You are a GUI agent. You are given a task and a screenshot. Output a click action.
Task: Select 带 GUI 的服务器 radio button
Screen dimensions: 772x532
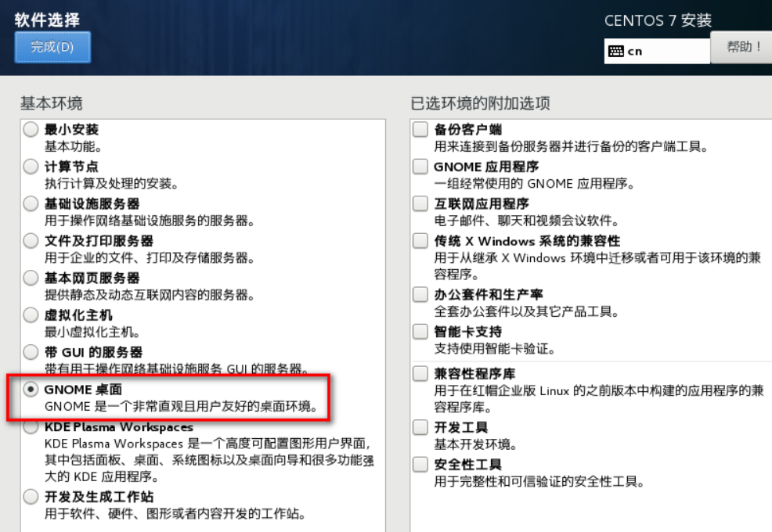point(31,352)
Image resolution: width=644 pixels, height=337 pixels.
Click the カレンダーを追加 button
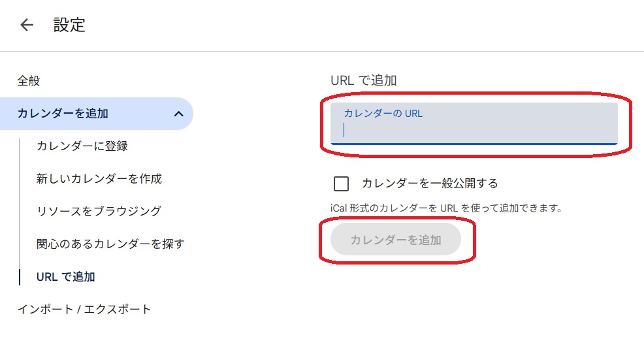[x=396, y=240]
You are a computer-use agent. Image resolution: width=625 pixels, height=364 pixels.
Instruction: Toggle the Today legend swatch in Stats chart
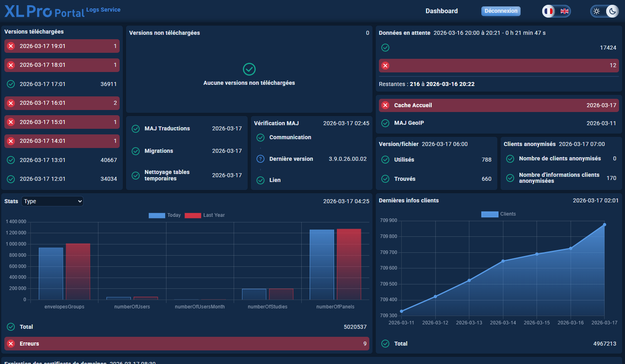157,215
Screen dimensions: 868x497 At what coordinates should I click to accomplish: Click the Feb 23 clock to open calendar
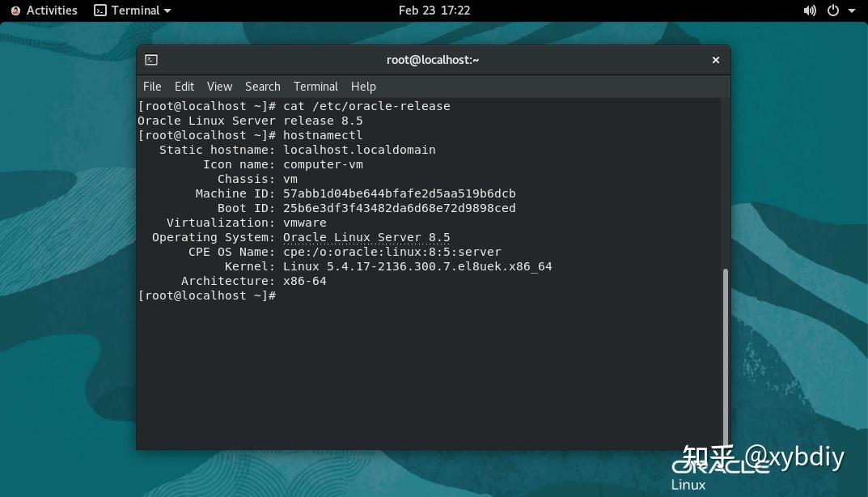[434, 10]

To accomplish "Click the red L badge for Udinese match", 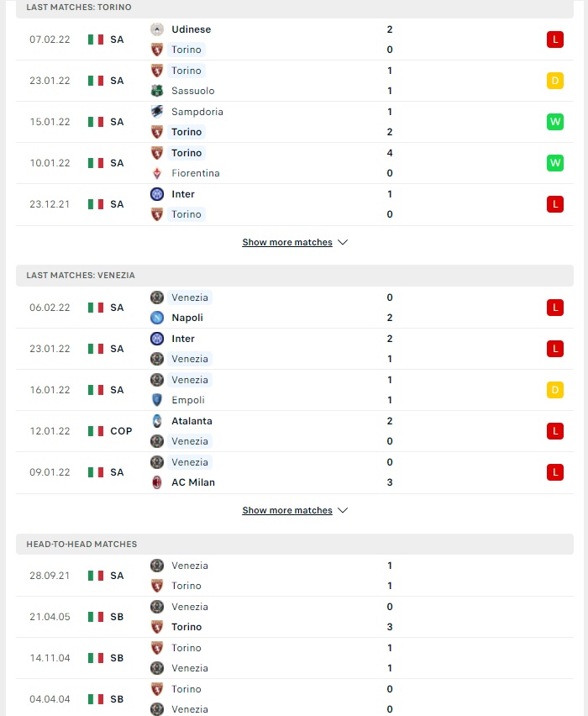I will pos(555,39).
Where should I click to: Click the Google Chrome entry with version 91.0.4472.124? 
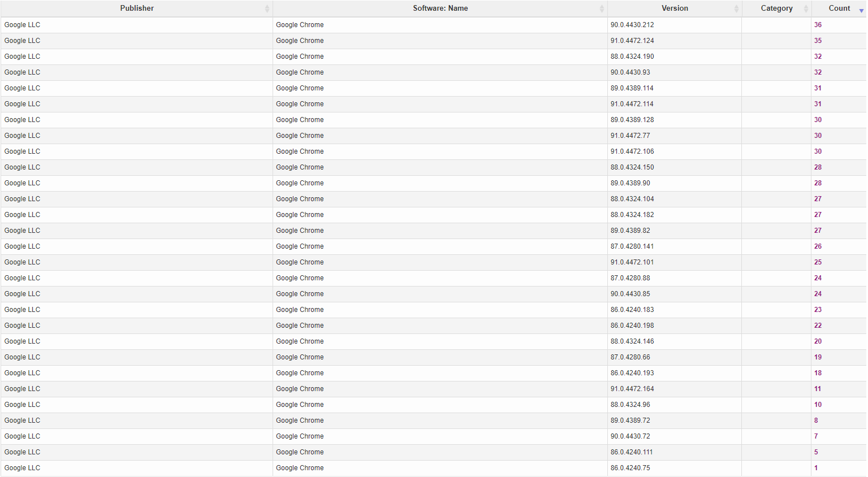pos(300,40)
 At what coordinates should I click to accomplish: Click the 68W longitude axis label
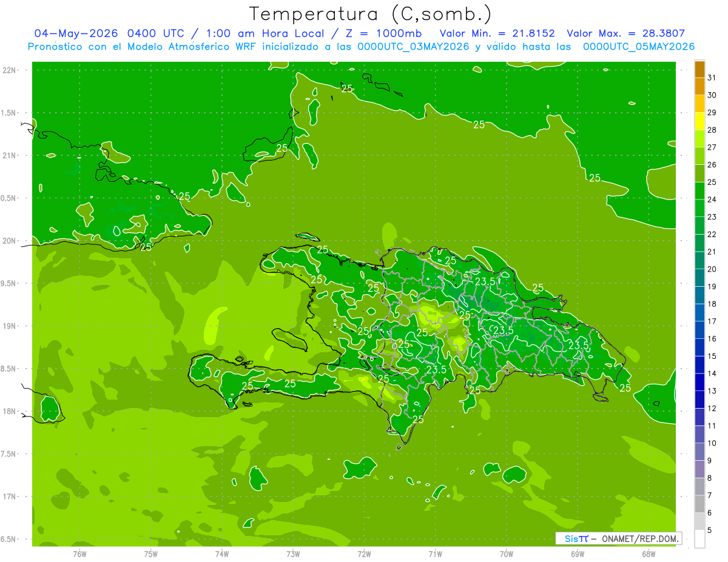[649, 554]
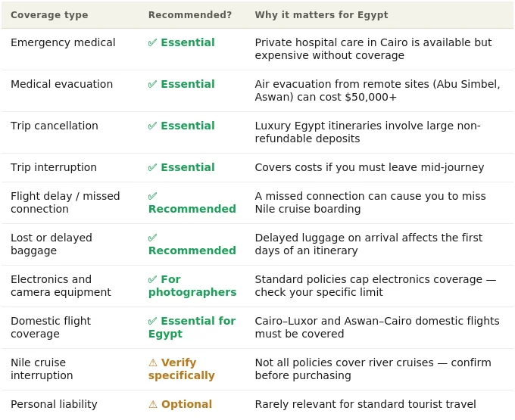Click the checkmark before Essential for Egypt
Image resolution: width=515 pixels, height=420 pixels.
(x=152, y=321)
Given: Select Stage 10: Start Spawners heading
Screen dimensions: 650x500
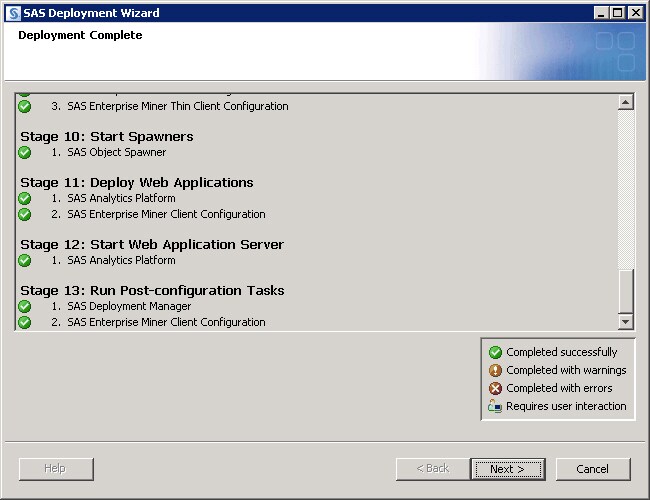Looking at the screenshot, I should pyautogui.click(x=107, y=137).
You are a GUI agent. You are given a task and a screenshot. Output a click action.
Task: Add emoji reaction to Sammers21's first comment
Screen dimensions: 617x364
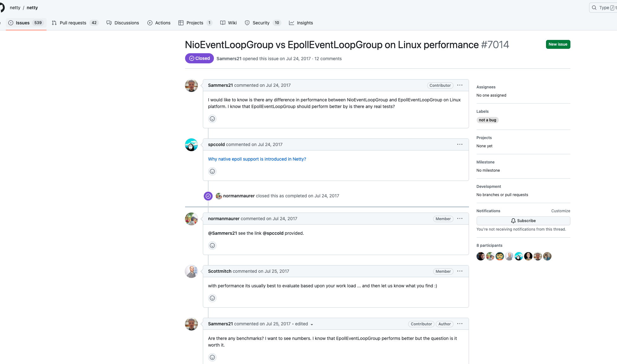212,119
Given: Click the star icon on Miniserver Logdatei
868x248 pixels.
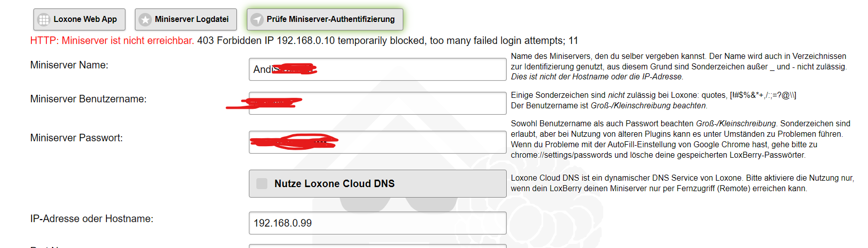Looking at the screenshot, I should [x=145, y=19].
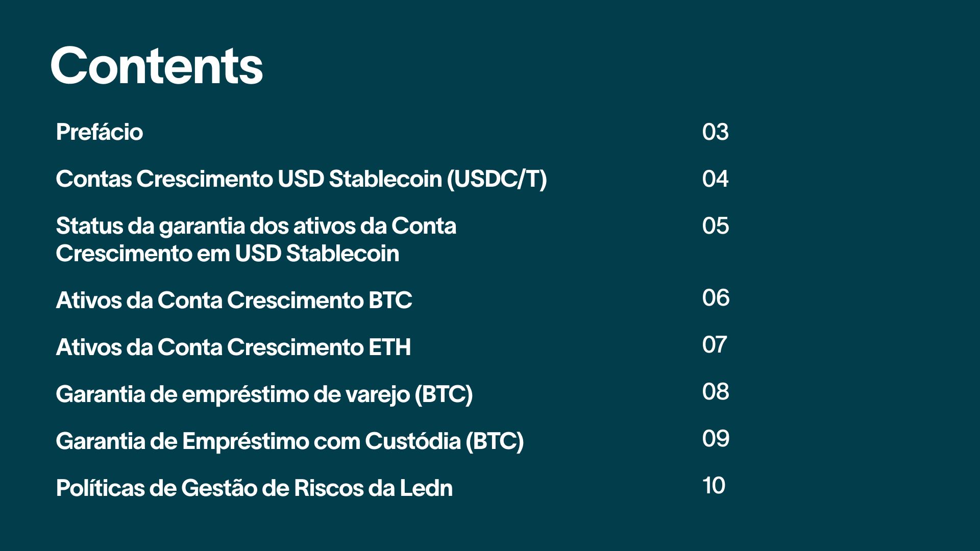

+--

● **PROBLEM DETAILS**:
No pictures belong in the copy; quote exactly the lines from the line containing "Screen dimensions: 617x364" through the final line of the material, both ends included.

● **ANSWER TO THE PROBLEM**:
Screen dimensions: 617x364
212,119
Given: Click the star icon on Miniserver Logdatei
868x248 pixels.
Looking at the screenshot, I should [x=145, y=19].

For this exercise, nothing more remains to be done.